Changement de voix. La voix de Jason résonne dans mon oreille. Je n'ai pas entendu une voix féminine depuis longtemps. Et je suis touchée que sa compagne se souci de ma santé. Tout ce qu'i savoir est que je remonte la pense par rapport à il y a neuf mois. Je me porte comme un charme à la Tour, je ne laisse rien paraitre. Chez moi, je laisse ma vulnérabilité s'exprimer. Personne ne sait que ma consommation de médicament a augmenté ces trois derniers mois. Les avaler me fait planer un peu et me fait moins penser à tout le reste. Avant, je dormais un peu, assommé mais j'avais quelques heures de sommeil réparatrices. Maintenant, je fais des insomnies.
« Non, de quoi tu parles ? » dis-je en me redressant du canapé.
« Tu vas trouver ça bizarre mais il neige dehors ».
« Comment ça « il neige » ? On n'est pas... ».
L'hiver n'est pas prêt d'arriver tout de suite, l'automne se termine certes mais l'hiver ne va pas arriver si tôt. Je ne suis pas sûr que ce soit une illusion à cause des médicaments que je prends le soir et parfois le matin. Pourtant, j'ai réduis ma consommation depuis deux semaines. Je repousse le rideau qui cachait la baie vitrée, les flocons sont énormes. Ce n'est pas de la neige qui tombe, la neige n'est pas grise.
Des flocons.
Des flocons gris.
Les flocons ne sont pas gris.
Les flocons ne sont pas censés l'être.
Je reste bouche bée pendant trente secondes.

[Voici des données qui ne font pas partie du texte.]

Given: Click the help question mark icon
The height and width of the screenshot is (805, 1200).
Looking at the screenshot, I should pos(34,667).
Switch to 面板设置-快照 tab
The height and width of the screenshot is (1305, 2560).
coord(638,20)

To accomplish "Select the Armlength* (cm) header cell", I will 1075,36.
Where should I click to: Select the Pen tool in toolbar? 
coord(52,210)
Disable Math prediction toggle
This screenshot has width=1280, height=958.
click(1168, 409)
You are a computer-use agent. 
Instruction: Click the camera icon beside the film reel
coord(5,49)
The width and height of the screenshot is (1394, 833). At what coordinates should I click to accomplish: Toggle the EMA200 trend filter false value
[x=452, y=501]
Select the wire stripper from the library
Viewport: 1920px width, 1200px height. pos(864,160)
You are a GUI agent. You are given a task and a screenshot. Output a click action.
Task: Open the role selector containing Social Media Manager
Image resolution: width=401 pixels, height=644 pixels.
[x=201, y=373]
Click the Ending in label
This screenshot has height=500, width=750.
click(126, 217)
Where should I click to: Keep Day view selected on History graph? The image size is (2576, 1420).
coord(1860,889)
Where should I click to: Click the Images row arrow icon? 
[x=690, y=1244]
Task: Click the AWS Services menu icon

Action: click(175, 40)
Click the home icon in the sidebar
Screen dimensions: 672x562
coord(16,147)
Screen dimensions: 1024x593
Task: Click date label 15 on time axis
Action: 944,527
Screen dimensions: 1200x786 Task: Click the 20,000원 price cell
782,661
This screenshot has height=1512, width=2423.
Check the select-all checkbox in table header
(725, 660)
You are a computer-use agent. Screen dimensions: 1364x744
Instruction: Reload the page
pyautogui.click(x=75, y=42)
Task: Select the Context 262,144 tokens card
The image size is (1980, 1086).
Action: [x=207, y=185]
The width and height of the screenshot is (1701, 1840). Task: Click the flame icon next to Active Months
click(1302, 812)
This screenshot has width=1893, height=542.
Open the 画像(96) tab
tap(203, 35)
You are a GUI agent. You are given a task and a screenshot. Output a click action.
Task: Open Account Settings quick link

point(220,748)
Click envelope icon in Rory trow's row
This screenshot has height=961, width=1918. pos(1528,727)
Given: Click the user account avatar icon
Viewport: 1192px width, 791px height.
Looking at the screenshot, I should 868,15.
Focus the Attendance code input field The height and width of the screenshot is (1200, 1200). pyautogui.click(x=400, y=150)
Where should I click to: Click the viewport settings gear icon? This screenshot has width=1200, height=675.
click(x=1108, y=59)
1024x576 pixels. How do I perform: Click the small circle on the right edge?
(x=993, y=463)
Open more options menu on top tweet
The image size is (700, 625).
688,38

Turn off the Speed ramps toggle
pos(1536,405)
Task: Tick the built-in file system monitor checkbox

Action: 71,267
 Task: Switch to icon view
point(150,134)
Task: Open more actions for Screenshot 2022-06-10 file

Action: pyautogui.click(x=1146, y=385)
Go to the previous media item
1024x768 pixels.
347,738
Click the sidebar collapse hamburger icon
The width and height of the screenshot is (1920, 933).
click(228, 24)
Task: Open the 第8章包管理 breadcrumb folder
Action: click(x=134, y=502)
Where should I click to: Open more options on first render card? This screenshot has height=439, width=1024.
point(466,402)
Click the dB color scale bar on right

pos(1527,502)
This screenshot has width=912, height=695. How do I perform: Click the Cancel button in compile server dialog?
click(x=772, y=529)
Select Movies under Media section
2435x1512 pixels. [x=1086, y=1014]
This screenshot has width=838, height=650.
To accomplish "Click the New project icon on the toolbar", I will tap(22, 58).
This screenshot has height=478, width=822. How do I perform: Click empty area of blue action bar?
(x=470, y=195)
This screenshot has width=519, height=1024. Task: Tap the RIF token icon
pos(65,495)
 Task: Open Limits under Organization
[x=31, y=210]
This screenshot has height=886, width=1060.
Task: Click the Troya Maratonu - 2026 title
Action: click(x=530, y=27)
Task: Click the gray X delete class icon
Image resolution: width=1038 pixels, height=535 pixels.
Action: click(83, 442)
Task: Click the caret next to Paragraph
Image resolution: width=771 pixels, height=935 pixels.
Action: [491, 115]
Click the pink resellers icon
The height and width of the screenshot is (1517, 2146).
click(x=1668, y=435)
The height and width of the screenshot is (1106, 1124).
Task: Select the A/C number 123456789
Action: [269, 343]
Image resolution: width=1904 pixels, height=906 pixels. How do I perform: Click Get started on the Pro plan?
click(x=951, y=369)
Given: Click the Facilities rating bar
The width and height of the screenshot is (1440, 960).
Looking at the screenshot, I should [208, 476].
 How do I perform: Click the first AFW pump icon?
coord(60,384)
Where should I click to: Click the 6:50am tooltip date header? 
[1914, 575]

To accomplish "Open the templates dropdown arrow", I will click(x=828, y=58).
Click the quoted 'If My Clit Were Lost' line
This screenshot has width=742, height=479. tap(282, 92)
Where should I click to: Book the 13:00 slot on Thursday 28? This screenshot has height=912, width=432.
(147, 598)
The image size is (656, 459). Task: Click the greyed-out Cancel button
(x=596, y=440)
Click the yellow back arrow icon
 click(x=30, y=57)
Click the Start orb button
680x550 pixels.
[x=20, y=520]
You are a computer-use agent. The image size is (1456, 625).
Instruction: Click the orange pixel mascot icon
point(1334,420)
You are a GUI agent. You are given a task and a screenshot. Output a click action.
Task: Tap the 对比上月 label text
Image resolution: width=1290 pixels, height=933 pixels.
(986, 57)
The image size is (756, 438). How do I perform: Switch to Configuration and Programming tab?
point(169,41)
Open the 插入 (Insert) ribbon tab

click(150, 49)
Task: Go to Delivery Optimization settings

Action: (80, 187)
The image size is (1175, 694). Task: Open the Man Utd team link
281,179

« En hiver oui je sais » complète Jason à l'autre bout du fils. « Tu es où ? ».
« Chez moi ».
« Moi aussi. Je viens te chercher ».
Je raccroche en ayant toujours les yeux rivés sur ce que je vois à l'extérieur. J'ouvre la porte fenêtre pour m'assurer que ce n'est pas un épisode hivernal précoce. La température extérieure est fraîche pour un mois de novembre, pas assez pour que des flocons de neige tombent du ciel mais visiblement des flocons gris oui. La présence de l'ange aux ailes noires à côté de moi me fait remarquer que ses plumes sont encore plus belles dans la lumière grise. L'atmosphère n'est pas lourde, l'air est frais, le vent a finit par se calmer, je ne perçois rien de bizarre, sauf les flocons en question. Je ne sais pas ce que mon voisin en pense mais vu son air sérieux, il est sur ses gardes.
« On y va ? » me demande t-il. « On doit rejoindre Venin à Central park ».
« Je te suis ».
Survoler la ville entièrement recouverte d'une fine pellicule grise est très étrange. La ville semble quand même dormir à cette heure-ci, une partie du moins. Les lumières sont éteintes dans certains quartiers. Seule la Tour nous éclaire. Jason survole les nuages comme s'ils n'existaient pas. C'est à peine s'il regarde derrière lui pour s'assurer que je le suis. Je n'ose pas prendre une autre direction et faire la course dans un ciel incertain. Le trafic aérien a été interrompu. Je le sais car Dmitri m'a écrit il y a deux minutes. Toutes les précautions sont prises pour la sécurité de tous.
Jason atterrit dans le parc aux neuf mille quatre cent bancs.
Tous sont recouverts de la pellicule grise.
Pas d'odeur suspecte. Je suppose que ce n'est pas toxique. Pour nous qui avons des aptitudes et une résistance aux toxicités, pas les humains.
Au loin, les équipes scientifiques de la Tour sont déjà au travail pour recueillir des échantillons. Cette Cascade nous en fait voir de toutes les couleurs.
Les yeux de Venin croisent les miens et il enlève ses lunettes de soleil.
Même Jason est surpris par ses pupilles qui brillent.
La Cascade fait encore des siennes avec ce paysage entièrement gris.